The increasing threat of antimicrobial resistance in general, and that of methicillin-resistant Staphylococcus aureus (MRSA) in particular, is raising significant medical, economical and public health challenges worldwide, both within hospitals and throughout the community. These considerations, along with the extensive time and costs associated with the development and approval of new therapeutic agents, represent some of the major reasons why understanding the advantages and limitations of new antibiotics, ensuring their judicious use and maximising their active shelf life should become global priorities. On March 18, 2008, the Food and Drug Administration issued an approvable letter for ceftobiprole, a broad-spectrum beta-lactam antibiotic active against MRSA and other clinically relevant Gram-positive and Gram-negative pathogens. Ceftobiprole is currently available only for parenteral administration, and besides its remarkable antimicrobial spectrum, this antibiotic possesses additional desirable characteristics, such as low propensity to select for resistance, efficacy in animal models of disease and good safety profile. Furthermore, in recently completed clinical trials, ceftobiprole demonstrated non-inferiority to comparator compounds such as vancomycin, and emerged as a promising clinical option of monotherapy for the treatment of complicated skin and skin structure infections and community-acquired pneumonia. Here, we discuss some of the most important clinically relevant findings on ceftobiprole obtained from in vitro studies, animal models of disease and recently completed phase III clinical trials.

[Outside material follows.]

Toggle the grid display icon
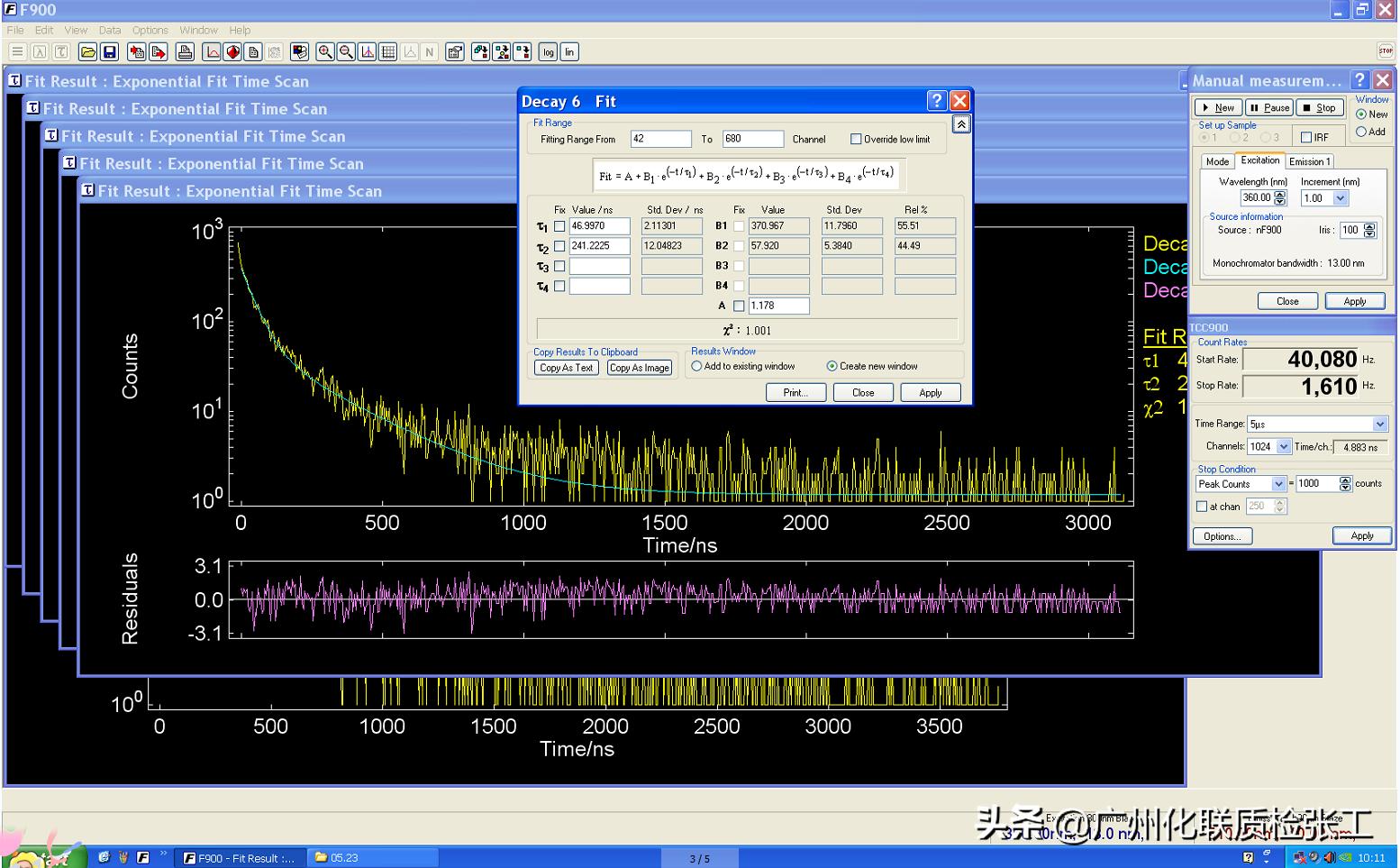 pos(388,52)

Activities of ceftobiprole and other cephalosporins against extracellular and intracellular (THP-1 macrophages and keratinocytes) forms of methicillin-susceptible and methicillin-resistant Staphylococcus aureus

Staphylococcus aureus is an opportunistic intracellular organism. Although they poorly accumulate in eukaryotic cells, beta-lactams show activity against intracellular methicillin (methicillin)-susceptible S. aureus (MSSA) if the exposure times and the drug concentrations are sufficient. Intraphagocytic methicillin-resistant S. aureus (MRSA) strains are susceptible to penicillins and carbapenems because the acidic pH favors the acylation of PBP 2a by these beta-lactams through pH-induced conformational changes. The intracellular activity (THP-1 macrophages and keratinocytes) of ceftobiprole, which shows almost similar in vitro activities against MRSA and MSSA in broth, was examined against a panel of hospital-acquired and community-acquired MRSA strains (MICs, 0.5 to 2.0 mg/liter at pH 7.4 and 0.25 to 1.0 mg/liter at pH 5.5) and was compared with its activity against MSSA isolates. The key pharmacological descriptors {relative maximal efficacy (E(max)), relative potency (the concentration causing a reduction of the inoculum halfway between E(0) and E(max) [EC(50)]), and static concentration (C(s))} were measured. All strains showed sigmoidal dose-responses, with E(max) being about a 1 log(10) CFU decrease from the postphagocytosis inoculum, and EC(50) and C(s) being 0.2 to 0.3x and 0.6 to 0.9x the MIC, respectively. Ceftobiprole effectively competed with Bocillin FL (a fluorescent derivative of penicillin V) for binding to PBP 2a at both pH 5.5 and pH 7.4. In contrast, cephalexin, cefuroxime, cefoxitin, or ceftriaxone (i) were less potent in PBP 2a competitive binding assays, (ii) showed only partial restoration of the activity against MRSA in broth at acidic pH, and (iii) were collectively less effective against MRSA in THP-1 macrophages and were ineffective in keratinocytes. The improved activity of ceftobiprole toward intracellular MRSA compared with the activities of conventional cephalosporins can be explained, at least in part, by its greater ability to bind to PBP 2a not only at neutral but also at acidic pH.